Son olarak ve öncekilerden neredeyse daha önemli bir husus olarak, zamanımızı organize etmeliyiz. Dediğimiz gibi, işimizi kaybetmek gün içinde çok boş saat geçirmemize neden oluyor ki bu acı bir durum ama artık boş zamanımız olduğu için bundan faydalanabiliyoruz. Kendimizi adamanın, hobilerimizi yapmanın, spor yapmanın, kendimize bakmanın ve kendimizi eğitmenin zamanı geldi.
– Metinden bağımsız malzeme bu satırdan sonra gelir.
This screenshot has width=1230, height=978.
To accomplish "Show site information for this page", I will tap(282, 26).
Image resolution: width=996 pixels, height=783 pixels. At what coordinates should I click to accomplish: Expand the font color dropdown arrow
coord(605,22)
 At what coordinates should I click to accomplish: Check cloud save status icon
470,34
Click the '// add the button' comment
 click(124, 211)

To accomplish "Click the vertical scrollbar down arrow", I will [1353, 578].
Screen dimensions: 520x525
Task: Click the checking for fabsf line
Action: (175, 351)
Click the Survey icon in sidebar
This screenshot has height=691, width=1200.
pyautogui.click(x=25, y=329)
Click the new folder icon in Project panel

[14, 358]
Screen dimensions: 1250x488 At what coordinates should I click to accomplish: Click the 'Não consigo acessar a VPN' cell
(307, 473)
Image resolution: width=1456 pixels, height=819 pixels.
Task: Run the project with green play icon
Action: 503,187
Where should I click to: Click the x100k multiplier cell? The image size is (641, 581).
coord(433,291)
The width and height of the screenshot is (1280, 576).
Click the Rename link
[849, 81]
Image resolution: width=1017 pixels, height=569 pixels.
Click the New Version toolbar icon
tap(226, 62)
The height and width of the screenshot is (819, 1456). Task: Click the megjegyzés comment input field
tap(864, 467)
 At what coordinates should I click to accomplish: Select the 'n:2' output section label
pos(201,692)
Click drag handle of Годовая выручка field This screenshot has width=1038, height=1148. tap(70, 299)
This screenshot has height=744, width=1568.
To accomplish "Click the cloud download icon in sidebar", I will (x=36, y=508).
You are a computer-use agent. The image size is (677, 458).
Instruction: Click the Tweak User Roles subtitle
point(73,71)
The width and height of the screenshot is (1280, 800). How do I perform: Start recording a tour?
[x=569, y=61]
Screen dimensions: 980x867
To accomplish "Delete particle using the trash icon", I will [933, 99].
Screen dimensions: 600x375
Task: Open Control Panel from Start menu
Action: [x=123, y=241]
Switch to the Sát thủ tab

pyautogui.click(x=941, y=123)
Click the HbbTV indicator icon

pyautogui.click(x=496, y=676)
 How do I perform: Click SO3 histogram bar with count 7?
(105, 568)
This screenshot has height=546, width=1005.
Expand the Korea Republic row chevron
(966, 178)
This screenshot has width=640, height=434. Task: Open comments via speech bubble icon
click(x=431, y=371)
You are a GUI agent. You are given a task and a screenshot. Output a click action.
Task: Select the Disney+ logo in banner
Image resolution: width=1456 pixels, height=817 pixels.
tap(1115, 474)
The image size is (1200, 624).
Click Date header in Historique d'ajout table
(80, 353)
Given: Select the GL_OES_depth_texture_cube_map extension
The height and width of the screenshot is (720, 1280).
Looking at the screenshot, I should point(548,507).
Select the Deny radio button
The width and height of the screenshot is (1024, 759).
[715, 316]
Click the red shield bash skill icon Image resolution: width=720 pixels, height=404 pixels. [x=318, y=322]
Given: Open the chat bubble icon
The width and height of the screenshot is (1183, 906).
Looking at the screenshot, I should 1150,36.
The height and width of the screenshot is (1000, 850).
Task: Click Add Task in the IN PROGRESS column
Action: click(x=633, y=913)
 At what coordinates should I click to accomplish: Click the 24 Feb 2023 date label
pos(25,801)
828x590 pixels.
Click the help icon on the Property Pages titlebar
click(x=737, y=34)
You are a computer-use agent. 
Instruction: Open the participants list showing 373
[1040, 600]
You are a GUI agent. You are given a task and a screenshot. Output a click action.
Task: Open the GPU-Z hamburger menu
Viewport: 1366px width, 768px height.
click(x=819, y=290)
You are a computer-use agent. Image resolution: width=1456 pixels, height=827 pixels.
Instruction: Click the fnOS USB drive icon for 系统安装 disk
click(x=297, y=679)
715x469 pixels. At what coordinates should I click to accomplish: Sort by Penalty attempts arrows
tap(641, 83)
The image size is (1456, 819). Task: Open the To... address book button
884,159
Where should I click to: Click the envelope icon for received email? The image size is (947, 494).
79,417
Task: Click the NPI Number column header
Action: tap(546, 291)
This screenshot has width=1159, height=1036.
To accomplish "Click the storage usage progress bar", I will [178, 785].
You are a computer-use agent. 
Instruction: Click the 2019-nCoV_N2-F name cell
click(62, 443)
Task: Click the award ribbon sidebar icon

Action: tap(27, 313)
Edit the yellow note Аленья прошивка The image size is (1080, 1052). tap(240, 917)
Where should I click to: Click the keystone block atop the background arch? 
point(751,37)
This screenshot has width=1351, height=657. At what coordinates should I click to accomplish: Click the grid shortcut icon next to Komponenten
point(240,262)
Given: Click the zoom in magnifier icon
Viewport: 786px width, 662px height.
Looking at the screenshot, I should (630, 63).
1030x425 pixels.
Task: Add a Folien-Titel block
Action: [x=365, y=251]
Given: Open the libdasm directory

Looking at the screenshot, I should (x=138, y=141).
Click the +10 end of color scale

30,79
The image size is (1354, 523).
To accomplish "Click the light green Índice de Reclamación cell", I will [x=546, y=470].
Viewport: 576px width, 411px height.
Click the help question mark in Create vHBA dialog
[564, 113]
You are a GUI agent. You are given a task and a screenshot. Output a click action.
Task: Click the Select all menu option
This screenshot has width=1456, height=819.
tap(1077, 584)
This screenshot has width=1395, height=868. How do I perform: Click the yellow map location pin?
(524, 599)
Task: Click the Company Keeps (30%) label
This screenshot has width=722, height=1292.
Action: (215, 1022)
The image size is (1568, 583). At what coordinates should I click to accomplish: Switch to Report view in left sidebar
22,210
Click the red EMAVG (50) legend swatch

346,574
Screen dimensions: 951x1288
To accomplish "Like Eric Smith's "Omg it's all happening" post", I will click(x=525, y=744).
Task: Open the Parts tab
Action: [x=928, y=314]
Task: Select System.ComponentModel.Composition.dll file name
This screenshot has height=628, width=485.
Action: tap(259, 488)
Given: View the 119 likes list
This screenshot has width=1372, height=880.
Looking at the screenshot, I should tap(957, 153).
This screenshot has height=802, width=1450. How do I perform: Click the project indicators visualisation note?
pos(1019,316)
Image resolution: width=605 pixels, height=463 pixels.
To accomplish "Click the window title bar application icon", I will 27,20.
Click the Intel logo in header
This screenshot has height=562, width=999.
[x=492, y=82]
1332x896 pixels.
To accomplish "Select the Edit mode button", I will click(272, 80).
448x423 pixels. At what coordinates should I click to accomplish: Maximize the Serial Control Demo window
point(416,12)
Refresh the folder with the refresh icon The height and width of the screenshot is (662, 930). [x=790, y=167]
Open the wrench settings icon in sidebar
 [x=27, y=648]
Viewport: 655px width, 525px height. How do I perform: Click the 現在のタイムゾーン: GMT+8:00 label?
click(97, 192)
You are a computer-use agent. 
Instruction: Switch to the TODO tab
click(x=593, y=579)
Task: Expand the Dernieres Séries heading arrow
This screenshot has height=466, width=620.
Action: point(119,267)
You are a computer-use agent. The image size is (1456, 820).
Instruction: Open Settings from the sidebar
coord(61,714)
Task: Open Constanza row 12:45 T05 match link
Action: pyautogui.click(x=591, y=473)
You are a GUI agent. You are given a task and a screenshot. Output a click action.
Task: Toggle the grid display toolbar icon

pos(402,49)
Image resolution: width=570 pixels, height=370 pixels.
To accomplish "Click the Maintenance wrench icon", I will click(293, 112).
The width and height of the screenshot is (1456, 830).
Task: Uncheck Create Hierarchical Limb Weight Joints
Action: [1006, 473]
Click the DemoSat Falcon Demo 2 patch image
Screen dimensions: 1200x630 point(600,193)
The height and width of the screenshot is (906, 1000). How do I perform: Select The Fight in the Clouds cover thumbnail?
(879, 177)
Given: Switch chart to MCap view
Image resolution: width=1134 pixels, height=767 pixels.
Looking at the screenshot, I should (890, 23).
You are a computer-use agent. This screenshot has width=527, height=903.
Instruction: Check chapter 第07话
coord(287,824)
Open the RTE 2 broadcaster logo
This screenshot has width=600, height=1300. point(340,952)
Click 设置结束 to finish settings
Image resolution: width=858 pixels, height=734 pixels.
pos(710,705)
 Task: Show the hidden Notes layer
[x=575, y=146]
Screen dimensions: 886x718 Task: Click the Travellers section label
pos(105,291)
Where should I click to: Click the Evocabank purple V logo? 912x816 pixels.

Günlük olarak iş tekliflerini aramak için bir zaman aralığı atamak özellikle yararlıdır.
Bibliyografik referanslar:
- Paul, Karsten ve Moser, Klaus. (2009). İşsizlik Ruh Sağlığını Bozuyor: Meta-Analizler. Mesleki Davranış Dergisi. 74. 264-282. 10.1016 / j.jvb.2009.01.001.